Consumer Price Index (CPI), A Standard of Living Problem
Economics / Inflation Oct 04, 2010 - 12:32 PM GMTThe CPI is a cost of living indicator, calculated with a basket of goods that varies over time. As it is attempting to measure price changes in a typical consumption basket, it does not compare price changes across a like-for-like basket of goods over time. This has caused large under measurement of the true rate of price inflation when living standards have been falling and over measurement of price inflation when living standards have been rising. This is a major problem, as we need to measure price changes whilst holding the standard of living constant i.e. across a fixed basket of goods. But that would invalidate the CPI as a measure of change in the cost of living.
As living standards fall, people switch into lower quality goods. This then affects the composition of goods within the CPI basket as consumption patterns have changed. The deterioration of goods within the CPI basket causes a downward bias, as the comparison within the basket is not like-for-like over time. An example of such a period would be the 1970’s. We observe here a large downside deviation in the CPI calculation, relative to the change in price of physical commodities such as gold or oil, which are not deteriorating in quality.
During times of economic expansion, incomes increase and people switch into higher quality goods.
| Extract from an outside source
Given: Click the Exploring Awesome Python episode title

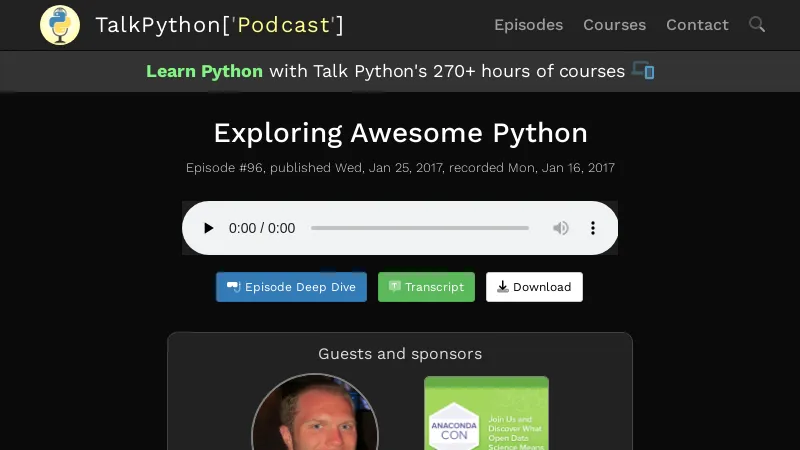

This change in consumption patterns leads to an upward bias in CPI relative to commodity prices. An example of such a period is 1980-2000.
From 2000 onwards, we have switched back to a time of economic destruction. Standards of living are on the decline and once again the CPI is heavily under-representing the true rate of price change.
In order to measures price changes across a constant standard of living, it is useful to measure the price movement of physical commodities (where quality does not vary). An ounce of gold is still an ounce of gold & a barrel of oil is still a barrel of oil, regardless of any changes in living standards. This strips away the distortions of the CPI measure. This was how price inflation was measured in the past: currencies were pegged to the price of gold, under the Gold Standard. It remains a useful way to deflate asset class returns today.